In a town like Hamden, politics don’t necessarily fall along party lines. Yezick is a Republican. He voted for Trump. But he was helping Leng because, as he put it, I think he has been a tremendous leader.”

Yezick is not the only Republican helping Leng. Nick D’Amato carries around a Trump-Pence 2020 credit card in his wallet, but he has been helping Leng in the third district. He is also campaign manager for Gabriel Lupo, a police lieutenant running as a Democrat for the Legislative Council in the Second District. Lupo switched his party affiliation from Republican to Democrat in 2016 because, he said, he liked some things the Democrats were doing nationally and locally, though not others. He declined to give any more specific details.

All of Leng’s and Garrett’s poll-standing volunteers, Democrat or Republican, had to stay behind the red signs that marked 75 feet from the entrance to the polling location. They handed out cards with Leng’s picture and half-sheets of paper showing a sample ballot with Garrett’s bubble filled in.
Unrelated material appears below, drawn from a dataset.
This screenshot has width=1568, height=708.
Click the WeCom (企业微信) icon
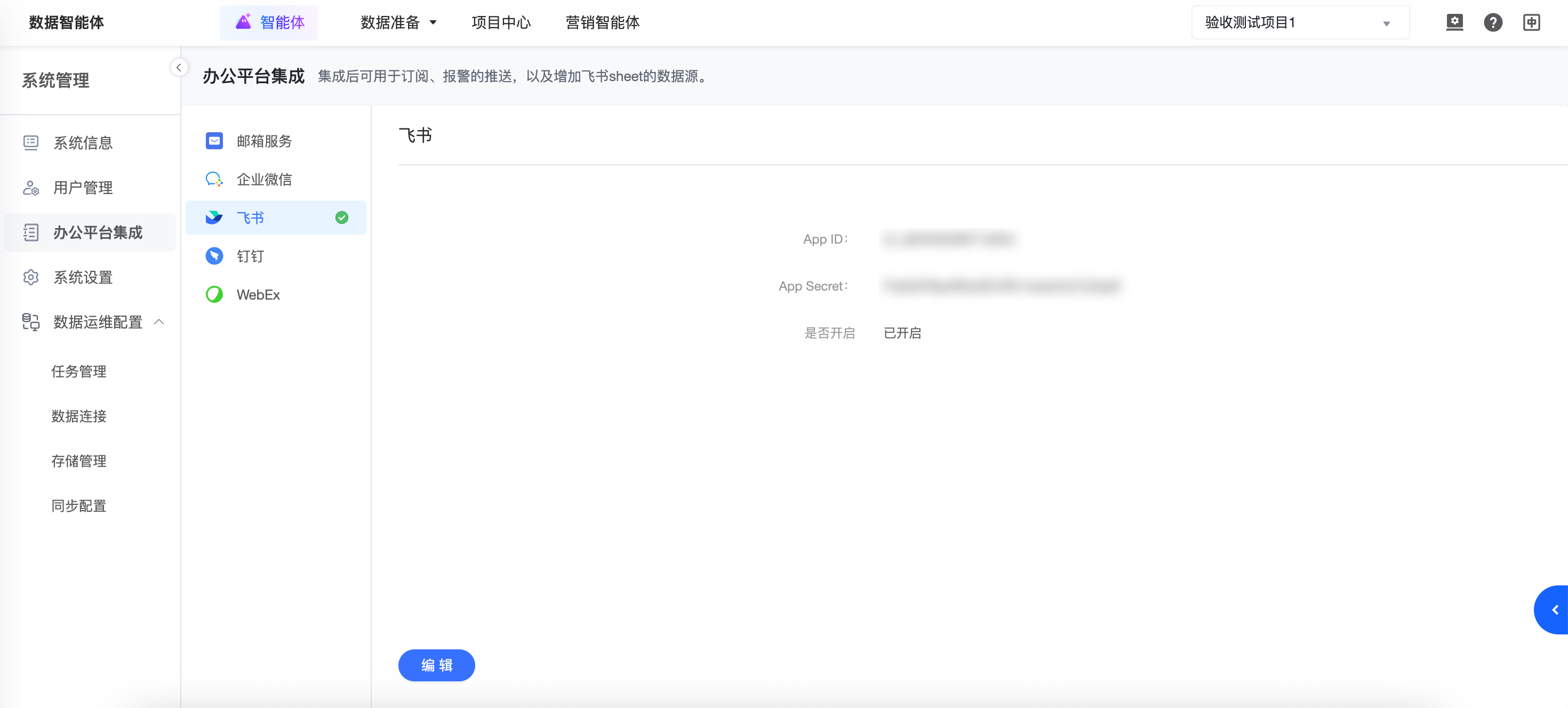[214, 180]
Assessor John Gelati had parked himself among the cars with a blue camping chair and a Poland Springs bottle in the parking lot of the Board of Education headquarters. He was campaigning for Leng as a private citizen. The more I’ve worked with him, the more certain I am of his leadership,” he said.

Garrett volunteers Laurie Sweet, Dahlia Grace, and Rhonda Caldwell in District 2.

Garrett’s campaign focused on poll standing on Tuesday. It did not send out any canvassers. Leng, on the other hand, had Don Cretella and Chris Marino out canvassing for him all day. Cretella and Marino both work for Blue Edge Strategies, a small firm that helps in Democrats in Connecticut which Leng hired to run his campaign.

Cretella started his day at 5 a.m. on Tuesday. He arrived at the campaigns headquarters in northern Hamden at 5:45, started making phone calls at 9, and started knocking doors at 10.

Fannie Jackson.

At around noon, he arrived on Pine Street, right next to the Keefe Center, to start a short canvassing turf” in the third district. He was only knocking on the doors of voters who had previously said they would be supporting Leng, making sure they actually got out and voted. 

Though he knocked on ten doors, he only spoke with two of the voters he was trying to reach.

I’m just out here with Mayor Leng,” he said at Fannie Jackson’s door, asking her if she planned on going out to vote for Leng.

Jackson said she was still undecided, but that her neighborhood and its safety was one of her main concerns this election.

Don Cretella.

When voters didn’t answer the door, Cretella left one of the Leng pamphlets tucked into the door handle with Leng’s smiling face facing out.

You come home, see that face, you’re like man, why would I ever vote for anyone else!” he joked.